It seems like we've been talking about it all summer but now that Sioux Falls' ban on texting and driving has passed, the police are wondering how to enforce it.
And police admit there may be some challenges in determining exactly what you're doing with your phone behind the wheel of your car.
The passing of the texting while driving ban has raised concerns on how it will be enforced, both by the public and by the police. but many also say it's an issue of public safety.
Some people say the passing of the city's texting ban is a good thing. Chris Dummermuth said it's just a matter of safety.
"I attended the meeting on quite a different matter but I was glad I was there to listen to the texting issues, one of the things that hit home for me was one of the gentleman said 'you don't take you driver's test while texting,'" Dummermuth said.
Many people have questions about what you can and can not do under the city's texting and driving ban, but police say it all comes down to careless driving.
Sam Clemens, Sioux Falls Police, said "if you're taking you're eyes of the road and you have erratic driving, a person could be stopped for that and ticketed regardless if the officer was able to determine if they were using a cell phone or electronic device."

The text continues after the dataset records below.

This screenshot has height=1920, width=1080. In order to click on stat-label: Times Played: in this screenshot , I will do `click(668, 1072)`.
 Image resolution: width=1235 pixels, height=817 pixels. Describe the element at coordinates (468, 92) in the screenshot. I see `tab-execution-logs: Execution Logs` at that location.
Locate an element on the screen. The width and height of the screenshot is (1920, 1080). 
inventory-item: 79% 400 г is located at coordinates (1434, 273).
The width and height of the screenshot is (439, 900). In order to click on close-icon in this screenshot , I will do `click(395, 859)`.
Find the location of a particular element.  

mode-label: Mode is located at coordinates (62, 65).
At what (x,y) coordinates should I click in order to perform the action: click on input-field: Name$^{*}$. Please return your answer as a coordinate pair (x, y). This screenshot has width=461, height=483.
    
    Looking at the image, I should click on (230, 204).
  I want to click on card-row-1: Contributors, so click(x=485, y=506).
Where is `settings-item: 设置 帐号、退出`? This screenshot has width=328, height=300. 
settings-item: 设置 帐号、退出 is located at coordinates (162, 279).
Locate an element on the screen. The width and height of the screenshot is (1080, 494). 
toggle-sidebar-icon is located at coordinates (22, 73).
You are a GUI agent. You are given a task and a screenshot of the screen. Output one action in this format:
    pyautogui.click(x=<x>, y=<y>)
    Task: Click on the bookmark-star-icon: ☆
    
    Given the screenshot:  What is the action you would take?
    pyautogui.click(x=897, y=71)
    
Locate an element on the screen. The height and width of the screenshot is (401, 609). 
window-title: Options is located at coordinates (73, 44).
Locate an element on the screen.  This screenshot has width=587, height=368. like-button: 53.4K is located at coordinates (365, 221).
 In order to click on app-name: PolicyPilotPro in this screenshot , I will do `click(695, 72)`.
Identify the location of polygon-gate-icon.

The ordinance is so new, police have yet to have a chance to figure how officers will be trained to enforce it.
"Any time we have new ordinances that come out, we'll have somebody from the city attorney's office, that will look at the ordinance and give recommendations on how to handle things and how to proceed so that will be coming in the next twenty days or so," Clemens said.
Assistant City Attorney Keith Allenstein consulted with city council on the ordinance and he says you can still use your phone, as a phone.
"The only thing that is prohibited is reading, composing or sending electronic messages," Allenstein said.
South Dakota State Representative Jim Bolin supported a statewide ban against texting and driving during the last legislative session. Wednesday, he said he is pleased the ordinance passed in Sioux Falls and he hopes it will encourage the state legislature to move forward with a measure that he calls common sense.